Introduction to Arrays in Data Structure

What is an Array?

An array is a contiguous block of memory that stores multiple items of the same data type together. Here, each element will be efficiently located by its index, and the size is equal to the number of elements in the array, which must be fixed.

  • We can easily calculate the position of each element by simply adding an offset (difference between the two indexes) to a base value (memory location of the first element of the array). So every element of an array can be accessed in O(1) time.
  • We can easily calculate the amount of memory allocated to store an array because the size of the array is fixed, and all the elements are of the same type.

Most programming languages follow the standard of 0-based indexing, where the first element is present at the 0th index. On the other hand, sometimes we use 1-based array indexing, where the first element is present at index 1. For example, we use 1-based indexing in implementing array-based data structures like heap, segment tree, etc.

What are the different types of arrays?

One-dimensional array (1-D array)

In a one-dimensional array, elements are stored in a contiguous memory location, so the variable declared as an array is a pointer to the address of the first element of the array. This address is called the base address. 

We can calculate the address of any other element using this formula: Memory Address (A[i]) = Base Address (A) + Word Length * (i - First Index).

  • Memory Address is the memory location of the ith array element.
  • Base Address is the address of the first element of the array.
  • Word Length is the number of bytes required to store one element depending on its data type, like character, integer, float, double, etc.
  • First Index is the index of the first element of the array.

Two-dimensional array (2-D array)

A two-dimensional array is a tabular representation used to store elements in a rows and columns format. It is a collection of m x n elements, where m represents the number of rows and n represents the number of columns. To access any element in a 2-D array, two pieces of information are required: 1) The row index of the element and 2) The column index of the element.

We usually represent a 2-D array using a row-major representation, where array elements are stored row by row. All elements of the first row are stored in sequence, followed by the second row, then the third, fourth, and so on.
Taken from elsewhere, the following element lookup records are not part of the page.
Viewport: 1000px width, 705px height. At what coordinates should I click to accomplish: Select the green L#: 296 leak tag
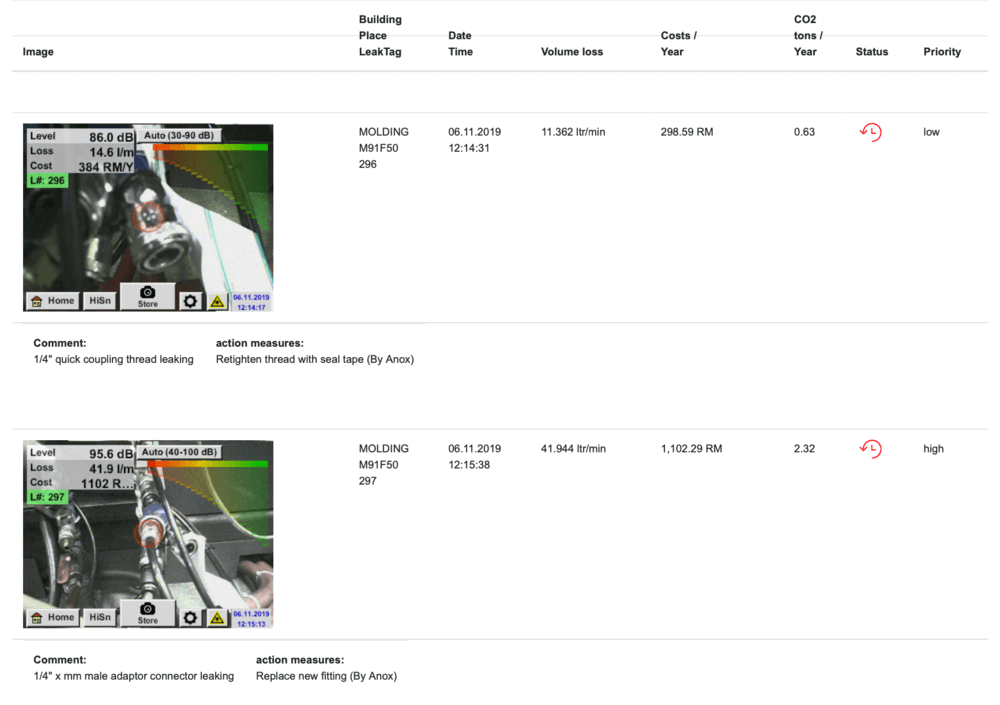click(47, 181)
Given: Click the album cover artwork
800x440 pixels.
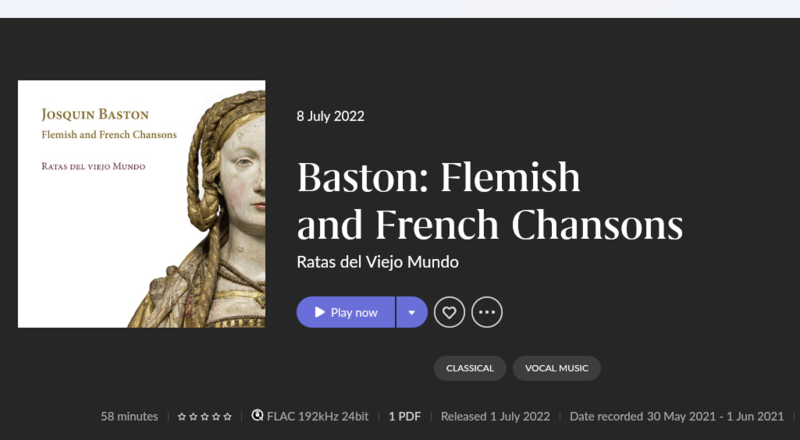Looking at the screenshot, I should click(141, 204).
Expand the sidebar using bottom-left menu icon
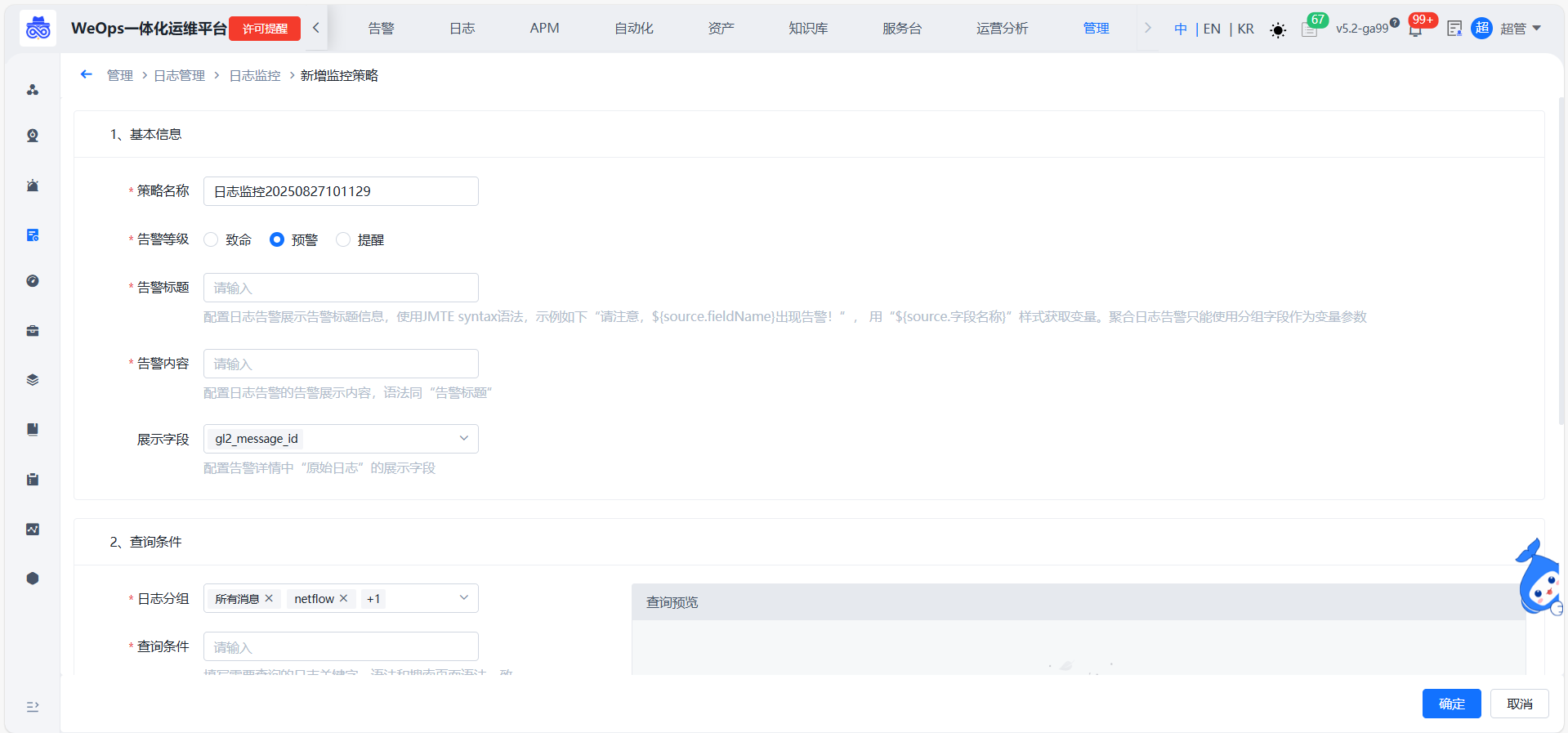This screenshot has height=733, width=1568. 33,707
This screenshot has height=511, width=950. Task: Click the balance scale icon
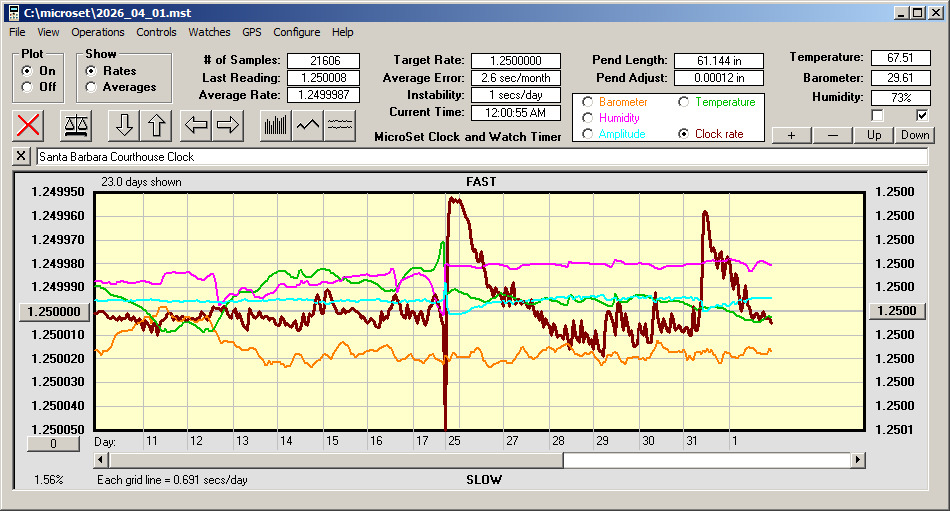tap(76, 125)
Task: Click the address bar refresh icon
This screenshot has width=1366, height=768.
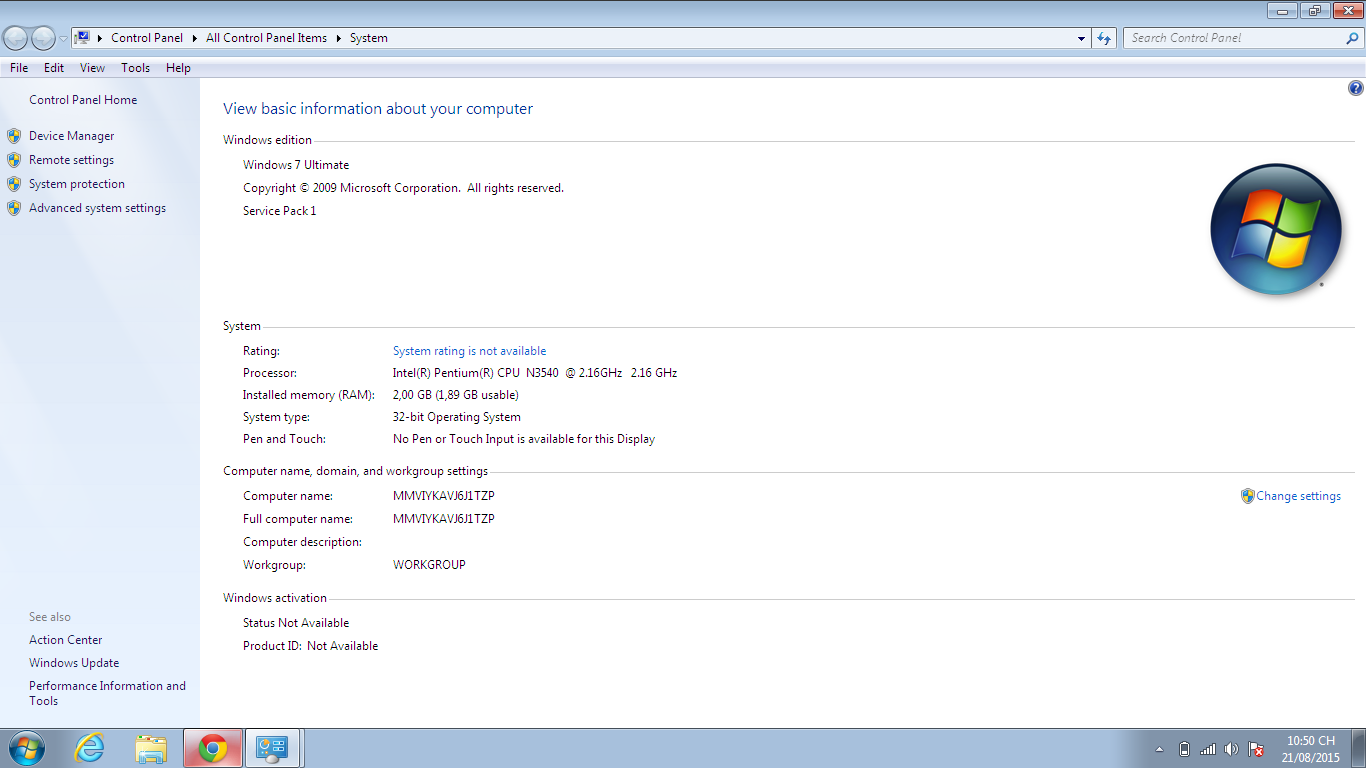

We can find the address of any element located at the ith row and the jth column using this formula: Memory Address (A[i][j])= Base Address(A)+ Word Length * (n * (i-1) + (j-1)).

1D and 2D array visualization

Three-dimensional array (3-D array)

A three-dimensional array is an extension of a two-dimensional array with the addition of depth. We can visualize it as a cube with rows, columns, and depth as the third dimension. To access any element in a three-dimensional array, three pieces of information are required to identify the position of an element: 1) Depth index, 2) Row index, and 3) Column index.

Three-dimensional array visualization

We use 3D arrays in:

  1. Computer graphics to represent the spatial coordinates of objects, vertices, and pixels of a 3D scene.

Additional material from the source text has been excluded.